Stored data
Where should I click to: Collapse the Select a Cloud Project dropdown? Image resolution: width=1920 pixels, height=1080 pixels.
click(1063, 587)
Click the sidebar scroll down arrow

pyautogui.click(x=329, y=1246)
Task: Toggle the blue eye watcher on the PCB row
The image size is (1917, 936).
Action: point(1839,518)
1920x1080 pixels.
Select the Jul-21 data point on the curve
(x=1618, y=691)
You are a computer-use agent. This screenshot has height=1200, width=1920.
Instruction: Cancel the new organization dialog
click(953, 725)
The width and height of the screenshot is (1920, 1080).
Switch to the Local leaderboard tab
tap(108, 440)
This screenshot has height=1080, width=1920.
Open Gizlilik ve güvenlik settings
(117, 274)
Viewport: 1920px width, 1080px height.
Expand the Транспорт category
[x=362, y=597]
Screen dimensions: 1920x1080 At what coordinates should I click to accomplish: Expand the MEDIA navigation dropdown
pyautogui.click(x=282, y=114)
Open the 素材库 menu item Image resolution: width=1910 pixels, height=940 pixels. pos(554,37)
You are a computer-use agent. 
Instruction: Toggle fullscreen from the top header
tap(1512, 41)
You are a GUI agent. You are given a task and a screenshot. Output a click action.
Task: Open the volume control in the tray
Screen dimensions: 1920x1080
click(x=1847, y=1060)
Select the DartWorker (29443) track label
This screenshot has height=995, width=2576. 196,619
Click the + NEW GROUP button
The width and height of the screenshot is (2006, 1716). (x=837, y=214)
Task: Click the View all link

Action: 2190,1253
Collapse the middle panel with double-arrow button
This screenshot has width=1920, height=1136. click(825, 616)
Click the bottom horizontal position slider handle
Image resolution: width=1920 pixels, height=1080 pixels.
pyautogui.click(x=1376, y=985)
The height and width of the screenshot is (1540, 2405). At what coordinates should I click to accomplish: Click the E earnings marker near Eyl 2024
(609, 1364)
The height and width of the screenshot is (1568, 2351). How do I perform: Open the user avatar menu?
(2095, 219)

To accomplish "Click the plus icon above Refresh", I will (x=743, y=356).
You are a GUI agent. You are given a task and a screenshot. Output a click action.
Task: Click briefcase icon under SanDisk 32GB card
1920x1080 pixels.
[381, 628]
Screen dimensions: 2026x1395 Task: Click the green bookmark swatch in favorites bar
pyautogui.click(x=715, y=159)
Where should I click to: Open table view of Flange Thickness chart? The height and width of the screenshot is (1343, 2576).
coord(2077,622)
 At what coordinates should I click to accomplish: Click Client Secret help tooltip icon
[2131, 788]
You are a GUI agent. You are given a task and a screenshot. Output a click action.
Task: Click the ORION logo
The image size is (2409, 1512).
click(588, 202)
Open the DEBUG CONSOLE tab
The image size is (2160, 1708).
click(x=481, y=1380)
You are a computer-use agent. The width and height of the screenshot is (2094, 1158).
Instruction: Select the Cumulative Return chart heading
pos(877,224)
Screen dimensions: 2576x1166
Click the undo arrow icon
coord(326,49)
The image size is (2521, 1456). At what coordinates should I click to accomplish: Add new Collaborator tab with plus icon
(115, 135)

▶ PROBLEM TO WORK ON
What's wanted is a faithful copy of each entry above.

▶ RESPONSE TO THE TASK
Where should I click to: Collapse the Select a Cloud Project dropdown? Image resolution: width=1920 pixels, height=1080 pixels.
click(1063, 587)
Click the sidebar scroll down arrow

pyautogui.click(x=329, y=1246)
Task: Toggle the blue eye watcher on the PCB row
The image size is (1917, 936).
Action: point(1839,518)
1920x1080 pixels.
Select the Jul-21 data point on the curve
(x=1618, y=691)
You are a computer-use agent. This screenshot has height=1200, width=1920.
Instruction: Cancel the new organization dialog
click(953, 725)
The width and height of the screenshot is (1920, 1080).
Switch to the Local leaderboard tab
tap(108, 440)
This screenshot has height=1080, width=1920.
Open Gizlilik ve güvenlik settings
(117, 274)
Viewport: 1920px width, 1080px height.
Expand the Транспорт category
[x=362, y=597]
Screen dimensions: 1920x1080 At what coordinates should I click to accomplish: Expand the MEDIA navigation dropdown
pyautogui.click(x=282, y=114)
Open the 素材库 menu item Image resolution: width=1910 pixels, height=940 pixels. pos(554,37)
You are a computer-use agent. 
Instruction: Toggle fullscreen from the top header
tap(1512, 41)
You are a GUI agent. You are given a task and a screenshot. Output a click action.
Task: Open the volume control in the tray
Screen dimensions: 1920x1080
click(x=1847, y=1060)
Select the DartWorker (29443) track label
This screenshot has height=995, width=2576. 196,619
Click the + NEW GROUP button
The width and height of the screenshot is (2006, 1716). (x=837, y=214)
Task: Click the View all link

Action: 2190,1253
Collapse the middle panel with double-arrow button
This screenshot has width=1920, height=1136. click(825, 616)
Click the bottom horizontal position slider handle
Image resolution: width=1920 pixels, height=1080 pixels.
pyautogui.click(x=1376, y=985)
The height and width of the screenshot is (1540, 2405). At what coordinates should I click to accomplish: Click the E earnings marker near Eyl 2024
(609, 1364)
The height and width of the screenshot is (1568, 2351). How do I perform: Open the user avatar menu?
(2095, 219)

To accomplish "Click the plus icon above Refresh", I will (x=743, y=356).
You are a GUI agent. You are given a task and a screenshot. Output a click action.
Task: Click briefcase icon under SanDisk 32GB card
1920x1080 pixels.
[381, 628]
Screen dimensions: 2026x1395 Task: Click the green bookmark swatch in favorites bar
pyautogui.click(x=715, y=159)
Where should I click to: Open table view of Flange Thickness chart? The height and width of the screenshot is (1343, 2576).
coord(2077,622)
 At what coordinates should I click to accomplish: Click Client Secret help tooltip icon
[2131, 788]
You are a GUI agent. You are given a task and a screenshot. Output a click action.
Task: Click the ORION logo
The image size is (2409, 1512).
click(588, 202)
Open the DEBUG CONSOLE tab
The image size is (2160, 1708).
click(x=481, y=1380)
You are a computer-use agent. The width and height of the screenshot is (2094, 1158).
Instruction: Select the Cumulative Return chart heading
pos(877,224)
Screen dimensions: 2576x1166
Click the undo arrow icon
coord(326,49)
The image size is (2521, 1456). At what coordinates should I click to accomplish: Add new Collaborator tab with plus icon
(115, 135)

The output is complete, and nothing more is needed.